*** Provided records Section Begins ***
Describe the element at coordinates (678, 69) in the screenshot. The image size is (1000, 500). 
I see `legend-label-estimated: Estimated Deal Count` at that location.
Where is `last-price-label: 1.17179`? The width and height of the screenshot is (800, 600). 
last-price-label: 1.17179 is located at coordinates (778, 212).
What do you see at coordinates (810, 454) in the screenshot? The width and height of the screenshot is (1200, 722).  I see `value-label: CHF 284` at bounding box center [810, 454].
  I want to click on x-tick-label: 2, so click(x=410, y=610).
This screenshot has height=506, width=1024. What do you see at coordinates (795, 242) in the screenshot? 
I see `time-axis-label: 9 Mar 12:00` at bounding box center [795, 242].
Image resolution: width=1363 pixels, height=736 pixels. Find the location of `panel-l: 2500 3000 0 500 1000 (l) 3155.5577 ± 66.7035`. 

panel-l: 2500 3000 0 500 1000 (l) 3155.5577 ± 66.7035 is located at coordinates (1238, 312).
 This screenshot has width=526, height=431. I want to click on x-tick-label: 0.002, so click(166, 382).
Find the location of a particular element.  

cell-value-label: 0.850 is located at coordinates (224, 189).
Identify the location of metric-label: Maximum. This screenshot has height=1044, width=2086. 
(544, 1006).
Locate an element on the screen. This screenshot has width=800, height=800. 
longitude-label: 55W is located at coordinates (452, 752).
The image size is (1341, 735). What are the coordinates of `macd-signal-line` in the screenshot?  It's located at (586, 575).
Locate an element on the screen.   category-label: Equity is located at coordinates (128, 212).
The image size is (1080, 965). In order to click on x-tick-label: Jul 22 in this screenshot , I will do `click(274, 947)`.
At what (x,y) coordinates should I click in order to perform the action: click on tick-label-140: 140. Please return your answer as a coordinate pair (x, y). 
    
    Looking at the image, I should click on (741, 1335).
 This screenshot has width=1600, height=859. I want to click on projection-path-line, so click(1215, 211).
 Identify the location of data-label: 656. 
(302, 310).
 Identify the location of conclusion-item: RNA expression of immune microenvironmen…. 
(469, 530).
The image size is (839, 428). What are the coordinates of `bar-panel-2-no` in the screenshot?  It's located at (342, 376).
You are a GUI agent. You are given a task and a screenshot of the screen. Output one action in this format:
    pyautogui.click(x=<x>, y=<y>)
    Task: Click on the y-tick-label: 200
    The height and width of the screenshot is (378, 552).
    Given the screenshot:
*** Provided records Section Ends ***
[Your instructions] Retype the lines of the listing above, from the line containing "At what (x,y)" through the line containing "(302, 310).", including both of those lines, and nothing else.

[Exercise answer]
At what (x,y) coordinates should I click in order to perform the action: click on tick-label-140: 140. Please return your answer as a coordinate pair (x, y). 
    
    Looking at the image, I should click on (741, 1335).
 This screenshot has width=1600, height=859. I want to click on projection-path-line, so click(1215, 211).
 Identify the location of data-label: 656. 
(302, 310).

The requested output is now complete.